Kaizen: Consistently Improving

Kaizen is a combination of two Japanese words – kai which means change and zen which means good. The Kaizen approach believes that small, continuous changes have the power to make huge improvements in the long run. While it is a popular concept in business, Kaizen is also very much applicable to individuals who aspire to do great in life. This conversation I had with a friend shows how we can use Kaizen as a means to achieve both our small and large scale goals in life.

Friend: I’d rather die than miss a day at the gym

Me: That’s a bit extreme, don’t you think?

Friend: What I found is, if I miss one day, I will miss every day. Whatever set of excuses I have today that stop me gymming, they are going to be there every day.

Me: Yep I always have the same excuses: I am too busy, I am too tired. There’s never a convenient time.

Friend: Right, so since I’ve decided to go to the gym, I am going to stick to it, because if I don’t, I will fail at my larger scale goals. I say to myself: if I can’t make myself do this, how am I going to live my dreams? If I can’t carve out time and do the work, then how the hell will I achieve anything? I’ll be completely unfit and die. I might as well die right now, because that’s what I am doing to myself every time I give some bullshit excuse.

We procrastinate because we overvalue the present and undervalue the future.

We’re drawn to instant gratification. Sitting on the couch and watching TV is instantly enjoyable. Getting into shape at the gym takes a long time.

We not do understand the future consequences of our actions. We feel like skipping the gym today is a small thing. We don’t realize that tomorrow we’ll have the same excuses, we’ll never end up going.

We defeat procrastination by realizing:

If I do not take action today, then I will never achieve my dreams for tomorrow.

You can force yourself into doing anything by putting your dreams on the line.

One of the hardest things I did was to quit smoking. I tried and failed multiple times. I cut down to only a few a week. I made it a rule to only smoke around friends. Nothing worked, light smoking turned into heavier smoking and I always fell back into half a pack a day.

Then I got my ego involved. I said to myself: I have all these dreams, I want to build a business, solve big problems, change the world.


What a useless piece of crap I would be.



From that day forward every time I felt like a cigarette, there would be this feeling of dread. I knew that if I took just one puff, my dreams would be over.

It’s been 7 years and I have never touched a cigarette.

Willpower is something that you can train. Willpower is like a muscle, it gets stronger the more you exercise it.

After I quit smoking the cravings were really strong. There was a lot of mental pain involved in stopping myself from lighting a cigarette. But as the months passed, it became easier and easier. Today I don’t have the urge to smoke at all.

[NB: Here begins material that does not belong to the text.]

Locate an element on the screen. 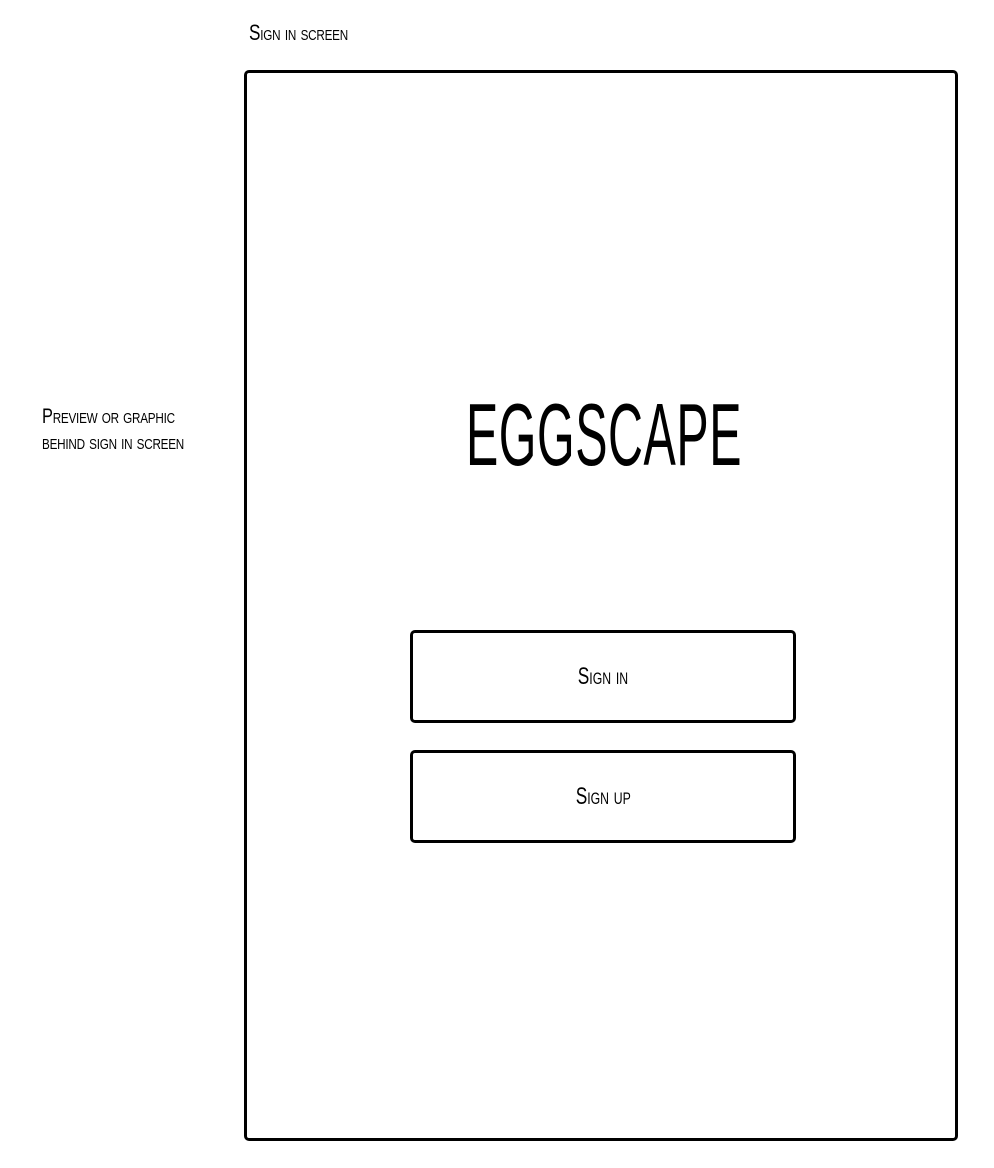  sign-in-button-label: Sign in is located at coordinates (603, 676).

It’s the same with any task that requires brain power, it gets easier the more you do it. Your brain is a muscle. It gets stronger the more you use it.



When I just started learning how to code websites, it was really hard. I struggled through hours of tutorials by computer nerds with Russian accents. Code seemed so alien to me.



I kept on coding my website. Thing started coming together, I finished my first prototype. It was crappy, but hey it worked!

When I got to 50% completion, I could imagine what the completed website would look like.

I really wanted to finish. I got addicted. I spent days on end coding. I’d forget to eat meals. I was in the zone. Time just flew by and before I knew it, my website was finished.

I got into flow.

According to psychologist Mihály Csíkszentmihályi, flow is when a person doing an activity is fully immersed in a feeling of energy, focus, and enjoyment. Flow is characterized by complete absorption in what one is doing and loss of one’s sense of space and time.



The more you work on something, the more you exercise your willpower, the easier it is to get into a state of flow. Then the work becomes easy.

But if we don’t exercise our willpower, if succumb to our addictions, then it becomes a lot harder to get back on track. That’s why light smoking never worked me for me. If I had let myself have a few cigarettes, it would have weakened my willpower, and led me to have more.